Your objective
Each line below should be restated exactly, with nothing dropped.

Data supplied
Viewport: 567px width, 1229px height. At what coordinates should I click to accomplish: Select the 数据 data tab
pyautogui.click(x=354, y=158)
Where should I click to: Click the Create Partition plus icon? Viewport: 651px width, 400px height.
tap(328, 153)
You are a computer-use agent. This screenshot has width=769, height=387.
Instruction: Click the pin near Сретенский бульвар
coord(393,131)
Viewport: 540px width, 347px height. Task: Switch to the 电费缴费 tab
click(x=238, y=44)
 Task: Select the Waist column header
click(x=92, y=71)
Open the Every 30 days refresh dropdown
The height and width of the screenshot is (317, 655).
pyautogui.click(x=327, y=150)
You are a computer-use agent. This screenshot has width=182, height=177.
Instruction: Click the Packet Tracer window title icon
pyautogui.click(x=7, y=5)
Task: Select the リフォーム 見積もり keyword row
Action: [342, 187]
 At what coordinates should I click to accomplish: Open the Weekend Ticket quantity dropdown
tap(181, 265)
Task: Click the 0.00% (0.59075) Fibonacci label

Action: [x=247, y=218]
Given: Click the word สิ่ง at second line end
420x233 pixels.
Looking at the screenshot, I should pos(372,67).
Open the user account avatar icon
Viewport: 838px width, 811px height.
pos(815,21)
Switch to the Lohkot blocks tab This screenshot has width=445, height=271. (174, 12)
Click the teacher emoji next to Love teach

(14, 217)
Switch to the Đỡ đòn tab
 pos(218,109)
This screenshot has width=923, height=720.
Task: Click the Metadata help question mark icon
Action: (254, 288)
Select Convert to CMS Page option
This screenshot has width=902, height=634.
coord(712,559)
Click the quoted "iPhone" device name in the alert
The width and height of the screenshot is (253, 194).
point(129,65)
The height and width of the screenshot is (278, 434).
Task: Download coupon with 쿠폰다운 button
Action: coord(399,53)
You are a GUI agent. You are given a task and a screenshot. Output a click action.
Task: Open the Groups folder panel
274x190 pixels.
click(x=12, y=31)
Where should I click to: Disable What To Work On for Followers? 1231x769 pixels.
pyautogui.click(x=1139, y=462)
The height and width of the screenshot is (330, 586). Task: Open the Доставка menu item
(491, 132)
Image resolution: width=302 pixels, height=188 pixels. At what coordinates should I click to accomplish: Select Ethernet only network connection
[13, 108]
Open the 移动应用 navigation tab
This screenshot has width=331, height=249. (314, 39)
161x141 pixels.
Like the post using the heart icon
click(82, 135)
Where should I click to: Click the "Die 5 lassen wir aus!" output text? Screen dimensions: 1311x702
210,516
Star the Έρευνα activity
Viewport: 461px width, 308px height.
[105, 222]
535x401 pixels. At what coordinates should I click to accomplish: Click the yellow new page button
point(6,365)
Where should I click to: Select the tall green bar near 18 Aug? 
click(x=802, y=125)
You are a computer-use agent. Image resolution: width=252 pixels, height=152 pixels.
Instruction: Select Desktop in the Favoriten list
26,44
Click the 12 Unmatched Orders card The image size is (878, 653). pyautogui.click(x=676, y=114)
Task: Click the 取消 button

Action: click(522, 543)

Expected output
Viewport: 567px width, 1229px height. At what coordinates should I click to accomplish: Select the 数据 data tab
pyautogui.click(x=354, y=158)
Where should I click to: Click the Create Partition plus icon? Viewport: 651px width, 400px height.
tap(328, 153)
You are a computer-use agent. This screenshot has width=769, height=387.
Instruction: Click the pin near Сретенский бульвар
coord(393,131)
Viewport: 540px width, 347px height. Task: Switch to the 电费缴费 tab
click(x=238, y=44)
 Task: Select the Waist column header
click(x=92, y=71)
Open the Every 30 days refresh dropdown
The height and width of the screenshot is (317, 655).
pyautogui.click(x=327, y=150)
You are a computer-use agent. This screenshot has width=182, height=177.
Instruction: Click the Packet Tracer window title icon
pyautogui.click(x=7, y=5)
Task: Select the リフォーム 見積もり keyword row
Action: [342, 187]
 At what coordinates should I click to accomplish: Open the Weekend Ticket quantity dropdown
tap(181, 265)
Task: Click the 0.00% (0.59075) Fibonacci label

Action: [x=247, y=218]
Given: Click the word สิ่ง at second line end
420x233 pixels.
Looking at the screenshot, I should pos(372,67).
Open the user account avatar icon
Viewport: 838px width, 811px height.
pos(815,21)
Switch to the Lohkot blocks tab This screenshot has width=445, height=271. (174, 12)
Click the teacher emoji next to Love teach

(14, 217)
Switch to the Đỡ đòn tab
 pos(218,109)
This screenshot has width=923, height=720.
Task: Click the Metadata help question mark icon
Action: (254, 288)
Select Convert to CMS Page option
This screenshot has width=902, height=634.
coord(712,559)
Click the quoted "iPhone" device name in the alert
The width and height of the screenshot is (253, 194).
point(129,65)
The height and width of the screenshot is (278, 434).
Task: Download coupon with 쿠폰다운 button
Action: coord(399,53)
You are a GUI agent. You are given a task and a screenshot. Output a click action.
Task: Open the Groups folder panel
274x190 pixels.
click(x=12, y=31)
Where should I click to: Disable What To Work On for Followers? 1231x769 pixels.
pyautogui.click(x=1139, y=462)
The height and width of the screenshot is (330, 586). Task: Open the Доставка menu item
(491, 132)
Image resolution: width=302 pixels, height=188 pixels. At what coordinates should I click to accomplish: Select Ethernet only network connection
[13, 108]
Open the 移动应用 navigation tab
This screenshot has width=331, height=249. (314, 39)
161x141 pixels.
Like the post using the heart icon
click(82, 135)
Where should I click to: Click the "Die 5 lassen wir aus!" output text? Screen dimensions: 1311x702
210,516
Star the Έρευνα activity
Viewport: 461px width, 308px height.
[105, 222]
535x401 pixels. At what coordinates should I click to accomplish: Click the yellow new page button
point(6,365)
Where should I click to: Select the tall green bar near 18 Aug? 
click(x=802, y=125)
You are a computer-use agent. Image resolution: width=252 pixels, height=152 pixels.
Instruction: Select Desktop in the Favoriten list
26,44
Click the 12 Unmatched Orders card The image size is (878, 653). pyautogui.click(x=676, y=114)
Task: Click the 取消 button

Action: click(522, 543)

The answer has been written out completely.